A note about UTF-8 - all unicode is formed from 8-bit units - but encoding certain Asian languages (most notably Chinese, Japanese and Korean - so called ['CJK' characters] (https://en.wikipedia.org/wiki/CJK_characters)) [may require up to 4 bytes] (http://en.wikipedia.org/wiki/Comparison_of_Unicode_encodings) to represent a character whereas UTF-16 can do them in 2-6, potentially making it more efficient. However, there is a negative impact on most projected use cases for nextSIS, UTF-16 isn't ASCII compatible, and there's a considerable body of opinion that [it represents the worst] (http://programmers.stackexchange.com/questions/102205/should-utf-16-be-considered-harmful) of UTF-8 and the potentially preferred UTF-32.

Almost everything (there are a few obscure exceptions) that can be represented in UTF-16 can be represented in UTF-8, and we sacrifice efficiency in some languages for compatibility and ease-of-use.

However, MySQL's implementation of UTF-8 under utf8-unicode-ci [only uses three-byte characters] (https://dev.mysql.com/doc/refman/5.5/en/charset-unicode-utf8mb4.html) - not four - so the correct collation to use is utf8mb4_unicode_ci which was introduced in MySQL version 5.5.3 ([released in March 2010] (https://dev.mysql.com/doc/refman/5.5/en/news-5-5-x.html)).
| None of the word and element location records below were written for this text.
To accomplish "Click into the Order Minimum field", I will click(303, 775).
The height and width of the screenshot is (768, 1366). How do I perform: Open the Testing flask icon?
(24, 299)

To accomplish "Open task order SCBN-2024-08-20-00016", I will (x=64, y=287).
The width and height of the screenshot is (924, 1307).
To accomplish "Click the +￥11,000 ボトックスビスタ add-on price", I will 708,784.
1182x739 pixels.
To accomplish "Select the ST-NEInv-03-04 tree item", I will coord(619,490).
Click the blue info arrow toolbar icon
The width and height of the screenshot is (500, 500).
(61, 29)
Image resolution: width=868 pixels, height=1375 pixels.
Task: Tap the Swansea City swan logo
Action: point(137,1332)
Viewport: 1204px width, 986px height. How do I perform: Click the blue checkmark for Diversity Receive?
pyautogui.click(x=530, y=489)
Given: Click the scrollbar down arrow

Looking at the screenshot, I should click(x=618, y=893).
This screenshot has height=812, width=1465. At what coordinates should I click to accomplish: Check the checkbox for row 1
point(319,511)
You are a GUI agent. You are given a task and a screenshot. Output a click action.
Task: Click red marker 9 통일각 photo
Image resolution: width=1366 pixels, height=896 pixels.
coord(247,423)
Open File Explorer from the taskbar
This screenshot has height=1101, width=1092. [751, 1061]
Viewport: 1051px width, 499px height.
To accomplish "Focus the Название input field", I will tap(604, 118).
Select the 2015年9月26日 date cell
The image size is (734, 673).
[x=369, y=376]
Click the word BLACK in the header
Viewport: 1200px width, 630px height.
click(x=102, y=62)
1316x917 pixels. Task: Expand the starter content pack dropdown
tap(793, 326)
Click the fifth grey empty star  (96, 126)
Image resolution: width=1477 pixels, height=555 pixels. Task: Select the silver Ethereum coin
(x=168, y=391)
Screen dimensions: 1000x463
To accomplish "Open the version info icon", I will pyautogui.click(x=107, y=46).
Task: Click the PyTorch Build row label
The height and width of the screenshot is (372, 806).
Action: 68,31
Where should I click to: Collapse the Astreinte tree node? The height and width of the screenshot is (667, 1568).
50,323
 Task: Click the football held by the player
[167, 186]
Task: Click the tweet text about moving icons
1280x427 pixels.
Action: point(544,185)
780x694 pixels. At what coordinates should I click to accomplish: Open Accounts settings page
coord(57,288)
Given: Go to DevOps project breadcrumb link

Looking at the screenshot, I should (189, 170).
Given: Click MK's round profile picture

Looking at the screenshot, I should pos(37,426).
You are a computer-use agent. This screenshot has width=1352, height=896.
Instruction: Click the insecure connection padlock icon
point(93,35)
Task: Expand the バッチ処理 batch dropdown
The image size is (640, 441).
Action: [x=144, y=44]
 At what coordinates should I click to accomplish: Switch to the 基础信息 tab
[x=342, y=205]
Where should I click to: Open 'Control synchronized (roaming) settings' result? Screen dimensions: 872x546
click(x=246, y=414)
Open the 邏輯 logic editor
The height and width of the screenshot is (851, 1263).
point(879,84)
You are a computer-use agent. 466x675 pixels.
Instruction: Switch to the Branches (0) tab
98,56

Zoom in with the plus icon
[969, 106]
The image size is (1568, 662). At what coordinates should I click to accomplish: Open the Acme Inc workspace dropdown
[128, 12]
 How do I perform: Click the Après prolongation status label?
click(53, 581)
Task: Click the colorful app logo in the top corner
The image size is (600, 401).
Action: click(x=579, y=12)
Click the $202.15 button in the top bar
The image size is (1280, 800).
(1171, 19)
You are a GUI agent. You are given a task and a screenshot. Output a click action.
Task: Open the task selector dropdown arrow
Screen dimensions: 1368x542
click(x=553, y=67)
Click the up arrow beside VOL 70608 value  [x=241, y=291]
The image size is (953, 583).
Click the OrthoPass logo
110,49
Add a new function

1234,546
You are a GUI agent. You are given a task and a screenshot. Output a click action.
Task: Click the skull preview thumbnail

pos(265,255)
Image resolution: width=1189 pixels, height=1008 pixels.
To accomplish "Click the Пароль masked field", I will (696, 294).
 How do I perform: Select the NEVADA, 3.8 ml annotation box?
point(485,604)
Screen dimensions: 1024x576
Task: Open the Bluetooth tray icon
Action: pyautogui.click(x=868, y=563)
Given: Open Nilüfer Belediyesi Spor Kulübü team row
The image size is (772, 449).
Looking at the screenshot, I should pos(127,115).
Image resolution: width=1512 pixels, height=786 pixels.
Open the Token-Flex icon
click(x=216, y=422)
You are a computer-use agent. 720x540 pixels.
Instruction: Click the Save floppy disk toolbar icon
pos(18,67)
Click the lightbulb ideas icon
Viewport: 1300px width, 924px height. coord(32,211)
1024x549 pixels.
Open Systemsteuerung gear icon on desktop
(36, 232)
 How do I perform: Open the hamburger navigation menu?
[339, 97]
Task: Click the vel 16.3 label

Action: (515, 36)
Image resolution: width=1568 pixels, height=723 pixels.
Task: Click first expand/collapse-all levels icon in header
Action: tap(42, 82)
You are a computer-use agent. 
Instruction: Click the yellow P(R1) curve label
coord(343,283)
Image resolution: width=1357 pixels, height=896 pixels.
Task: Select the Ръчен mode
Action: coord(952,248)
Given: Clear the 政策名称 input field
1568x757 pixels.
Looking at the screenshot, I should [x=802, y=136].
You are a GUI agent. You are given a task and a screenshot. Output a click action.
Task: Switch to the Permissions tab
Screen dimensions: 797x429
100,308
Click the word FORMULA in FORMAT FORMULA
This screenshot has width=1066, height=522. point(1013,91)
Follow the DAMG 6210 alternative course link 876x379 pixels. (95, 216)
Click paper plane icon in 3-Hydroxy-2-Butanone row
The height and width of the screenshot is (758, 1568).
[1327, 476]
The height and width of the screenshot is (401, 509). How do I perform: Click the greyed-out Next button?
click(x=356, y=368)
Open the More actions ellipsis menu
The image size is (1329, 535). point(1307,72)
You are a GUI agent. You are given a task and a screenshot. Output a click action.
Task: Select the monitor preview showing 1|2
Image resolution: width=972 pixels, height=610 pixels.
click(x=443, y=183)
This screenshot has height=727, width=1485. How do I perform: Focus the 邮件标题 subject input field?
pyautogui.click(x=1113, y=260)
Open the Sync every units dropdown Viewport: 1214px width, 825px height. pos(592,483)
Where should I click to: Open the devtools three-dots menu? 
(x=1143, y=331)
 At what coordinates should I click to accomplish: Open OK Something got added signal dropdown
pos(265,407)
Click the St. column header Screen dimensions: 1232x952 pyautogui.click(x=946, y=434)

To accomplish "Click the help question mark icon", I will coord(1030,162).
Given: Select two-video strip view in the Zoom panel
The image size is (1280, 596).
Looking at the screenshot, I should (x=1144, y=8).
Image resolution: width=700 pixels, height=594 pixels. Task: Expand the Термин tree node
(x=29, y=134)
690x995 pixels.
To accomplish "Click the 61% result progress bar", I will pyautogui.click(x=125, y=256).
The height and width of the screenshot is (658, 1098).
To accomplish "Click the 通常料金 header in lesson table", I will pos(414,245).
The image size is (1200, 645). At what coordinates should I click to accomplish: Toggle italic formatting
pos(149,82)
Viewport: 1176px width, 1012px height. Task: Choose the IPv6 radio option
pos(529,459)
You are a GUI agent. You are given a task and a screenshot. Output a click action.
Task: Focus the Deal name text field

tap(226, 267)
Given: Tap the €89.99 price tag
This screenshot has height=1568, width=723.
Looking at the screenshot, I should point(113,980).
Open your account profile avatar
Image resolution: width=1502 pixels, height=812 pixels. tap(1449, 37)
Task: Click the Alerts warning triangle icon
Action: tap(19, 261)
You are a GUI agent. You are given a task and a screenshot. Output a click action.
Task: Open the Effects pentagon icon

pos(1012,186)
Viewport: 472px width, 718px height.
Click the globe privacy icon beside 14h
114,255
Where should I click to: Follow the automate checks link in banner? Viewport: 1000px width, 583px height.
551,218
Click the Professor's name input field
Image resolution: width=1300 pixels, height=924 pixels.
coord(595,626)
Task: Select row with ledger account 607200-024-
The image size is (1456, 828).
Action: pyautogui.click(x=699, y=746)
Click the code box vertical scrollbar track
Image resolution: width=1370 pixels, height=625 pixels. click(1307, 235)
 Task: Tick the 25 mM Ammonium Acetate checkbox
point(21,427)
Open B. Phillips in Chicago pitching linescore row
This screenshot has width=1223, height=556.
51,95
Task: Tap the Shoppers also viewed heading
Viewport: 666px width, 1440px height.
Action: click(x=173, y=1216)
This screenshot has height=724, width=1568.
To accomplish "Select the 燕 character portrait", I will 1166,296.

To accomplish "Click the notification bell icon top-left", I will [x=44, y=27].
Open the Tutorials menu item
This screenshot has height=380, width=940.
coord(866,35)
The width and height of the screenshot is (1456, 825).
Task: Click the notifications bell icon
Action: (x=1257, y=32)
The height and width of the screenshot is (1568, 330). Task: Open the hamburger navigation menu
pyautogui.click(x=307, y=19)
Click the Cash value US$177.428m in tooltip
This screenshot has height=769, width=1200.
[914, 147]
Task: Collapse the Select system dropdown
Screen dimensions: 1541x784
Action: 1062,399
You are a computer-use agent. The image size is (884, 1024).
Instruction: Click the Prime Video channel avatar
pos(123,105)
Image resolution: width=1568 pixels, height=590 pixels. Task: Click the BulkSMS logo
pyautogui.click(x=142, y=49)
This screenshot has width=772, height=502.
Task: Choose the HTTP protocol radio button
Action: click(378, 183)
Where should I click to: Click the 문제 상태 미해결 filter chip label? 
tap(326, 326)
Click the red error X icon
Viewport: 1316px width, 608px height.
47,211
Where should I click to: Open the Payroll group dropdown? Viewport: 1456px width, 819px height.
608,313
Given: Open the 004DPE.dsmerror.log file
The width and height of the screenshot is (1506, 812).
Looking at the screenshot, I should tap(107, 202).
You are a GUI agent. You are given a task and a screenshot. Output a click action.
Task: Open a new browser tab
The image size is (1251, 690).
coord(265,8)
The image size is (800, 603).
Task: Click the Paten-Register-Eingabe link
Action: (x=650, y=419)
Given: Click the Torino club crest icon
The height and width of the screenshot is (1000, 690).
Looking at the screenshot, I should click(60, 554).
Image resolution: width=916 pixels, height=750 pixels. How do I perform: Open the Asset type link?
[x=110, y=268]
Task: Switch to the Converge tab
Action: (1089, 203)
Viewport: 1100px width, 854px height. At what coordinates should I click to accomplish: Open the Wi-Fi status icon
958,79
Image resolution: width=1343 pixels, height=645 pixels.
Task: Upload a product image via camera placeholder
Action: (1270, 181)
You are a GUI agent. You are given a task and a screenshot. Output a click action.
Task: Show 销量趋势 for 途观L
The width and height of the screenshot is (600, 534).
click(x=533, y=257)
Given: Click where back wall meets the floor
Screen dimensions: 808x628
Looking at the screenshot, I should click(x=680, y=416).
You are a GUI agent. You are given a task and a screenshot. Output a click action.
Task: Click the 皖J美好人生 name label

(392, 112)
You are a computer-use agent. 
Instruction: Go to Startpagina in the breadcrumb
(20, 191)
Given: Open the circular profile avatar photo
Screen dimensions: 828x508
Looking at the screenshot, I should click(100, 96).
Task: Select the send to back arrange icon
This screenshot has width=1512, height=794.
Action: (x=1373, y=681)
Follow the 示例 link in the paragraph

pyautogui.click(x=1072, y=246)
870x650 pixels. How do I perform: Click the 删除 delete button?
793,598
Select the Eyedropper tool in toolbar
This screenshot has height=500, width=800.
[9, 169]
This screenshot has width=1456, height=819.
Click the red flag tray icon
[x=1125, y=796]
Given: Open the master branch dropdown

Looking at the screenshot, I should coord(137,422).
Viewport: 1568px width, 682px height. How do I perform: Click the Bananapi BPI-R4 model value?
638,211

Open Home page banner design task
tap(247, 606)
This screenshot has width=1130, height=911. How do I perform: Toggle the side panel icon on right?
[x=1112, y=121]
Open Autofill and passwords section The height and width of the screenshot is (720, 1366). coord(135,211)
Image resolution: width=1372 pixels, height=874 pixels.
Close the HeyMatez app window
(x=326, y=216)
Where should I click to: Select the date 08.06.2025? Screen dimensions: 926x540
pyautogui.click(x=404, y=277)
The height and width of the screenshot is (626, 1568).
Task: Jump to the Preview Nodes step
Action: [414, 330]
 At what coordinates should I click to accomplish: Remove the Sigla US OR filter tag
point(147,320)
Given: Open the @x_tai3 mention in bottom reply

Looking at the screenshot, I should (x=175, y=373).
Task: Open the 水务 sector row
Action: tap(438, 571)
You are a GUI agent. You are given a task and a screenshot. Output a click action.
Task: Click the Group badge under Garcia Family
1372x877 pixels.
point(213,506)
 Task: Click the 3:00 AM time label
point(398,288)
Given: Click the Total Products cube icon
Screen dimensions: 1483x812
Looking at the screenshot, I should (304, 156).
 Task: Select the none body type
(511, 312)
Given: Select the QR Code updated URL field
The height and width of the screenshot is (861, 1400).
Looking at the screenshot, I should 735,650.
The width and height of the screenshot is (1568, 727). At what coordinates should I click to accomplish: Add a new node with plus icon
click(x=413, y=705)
This may further restrict our pool of users on non-updated servers, but we can't compromise the fundamental design of the system to the detriment of CJK users when people should be in a position to upgrade by now and certainly over time probably will even if they haven't yet.

###Indexes Indexes take up storage space and slow down INSERTs and UPDATEs so I'm using them on fields users are likely to frequently search on, otherwise I'm not.

###VARCHAR length/values The length/values used in VARCHAR types after MySQL 4.1 refer to character length not the number of bytes (this is important to note when dealing with CJK-type languages). VARCHAR lengths are chosen with reasonably high values to ensure they cope with all conceivable scenarios. This may raise the question of why not to set most of them arbitrarily to 255 (the maximum length prior to MySQL 5.0.3 although now it's 65,535) - but when sorting and grouping the database creates a temporary table and converts VARCHAR to CHAR for processing efficiency - which has a significant negative impact if 255 has normally been chosen.

###VARCHAR NULL versus None/Empty I'm setting any VARCHAR field which allows NULL to a default value of NULL. The length of NULL is NULL, whereas the length of an empty string is zero, and it distinguishes between putting no data (no action), and putting empty data (an action). Despite this minor differences, there isn't a compelling argument one way or the other, but a decision has to be made one way or the other. In practice at code level we will check for NULL and empty strings where required I suspect.